JuliaLang / julia

The Julia Programming Language
https://julialang.org/
MIT License
45.59k stars 5.48k forks source link

should `in` use `isequal` to test for containment? #9381

Closed StefanKarpinski closed 6 years ago

StefanKarpinski commented 9 years ago

This is how Dicts work, so there's a case to me made. Came up in this discussion:

https://groups.google.com/forum/#!topic/julia-users/XZDm57yHc5M

Motivating examples:

julia> NaN in [1,1.5,2,NaN]
false

julia> NaN in Set([1,1.5,2,NaN])
true

julia> NaN in keys(Dict(1=>"one", 1.5=>"one and a half", 2=>"two", NaN=>"not a number"))
true

It seems like in for arrays is the one that's out of line here.

jakebolewski commented 9 years ago

Wouldn't this necessitate two versions of Dicts / Sets, one using isequal and the other using egal for containment? I would find this behavior to be very confusing. For example is Set([1,1.0]) a single element set?

Edit. I see we already have this behavior.

JeffBezanson commented 9 years ago

This is another case that can be justified on the basis that the IEEE standard specifies the behavior of ==, but not of in.

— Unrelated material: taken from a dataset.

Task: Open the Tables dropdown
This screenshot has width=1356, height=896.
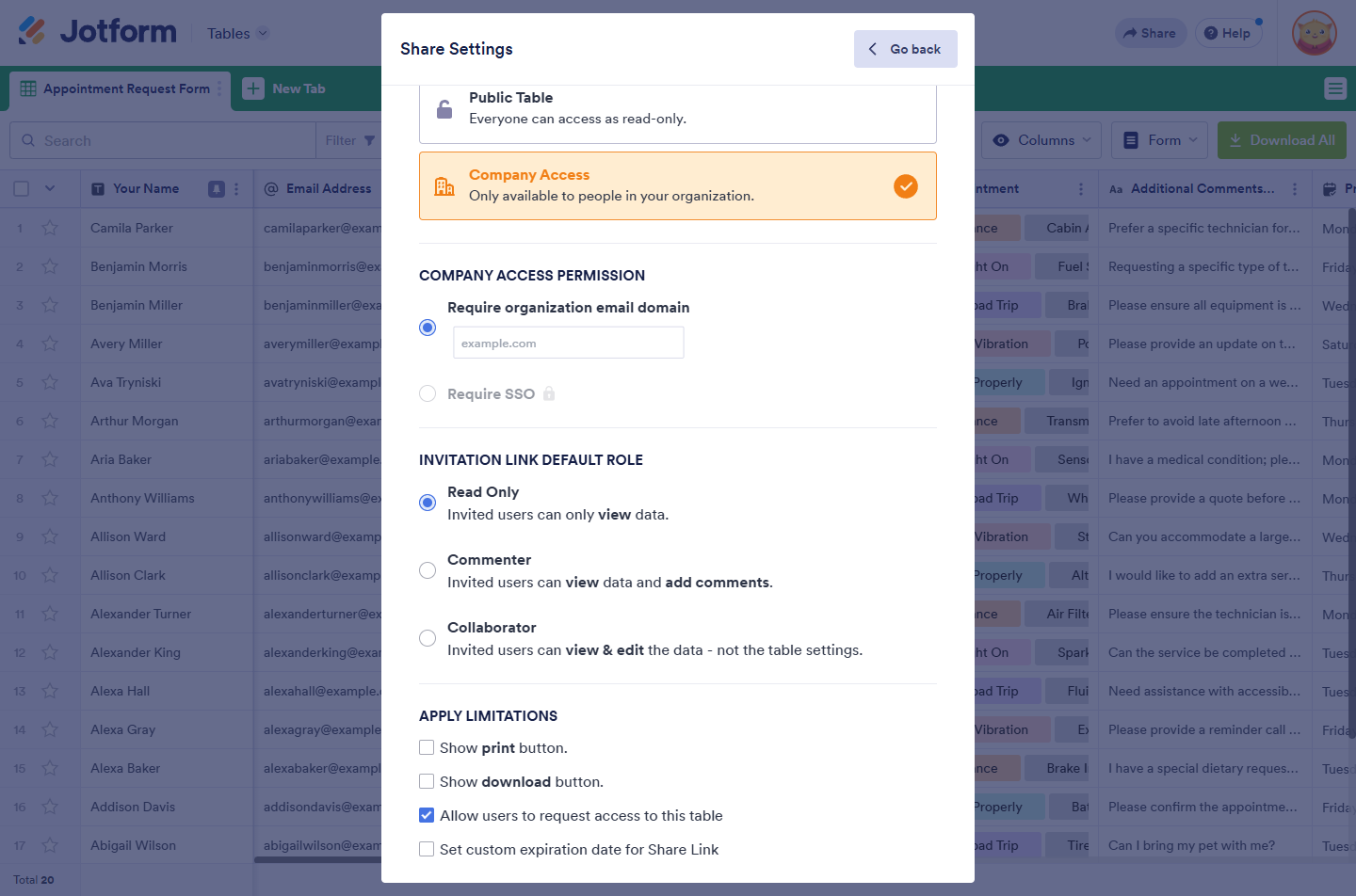Action: click(x=238, y=34)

In other words, the standard doesn't say an in function must use IEEE == to compare elements. Arguably the IEEE NaN behavior should be used as rarely as possible. The case of -0.0 is trickier; 0 in A not finding a -0.0 could be a problem.

StefanKarpinski commented 9 years ago

@jakebolewski, Set([1,1.0]) is already a one-element set:

julia> Set([1,1.0])
Set([1.0])

This is a pretty straightforward consequence of using Dict as the foundation for Set. If we wanted the egal behavior, we would need an ObjectIdSet type to correspond to ObjectIdDict.

StefanKarpinski commented 9 years ago

The case of -0.0 is trickier; 0 in A not finding a -0.0 could be a problem.

This kind of sucks, but I think we have to live with it – it's either that or introduce yet another kind of equality, which we can do over my cold, dead body.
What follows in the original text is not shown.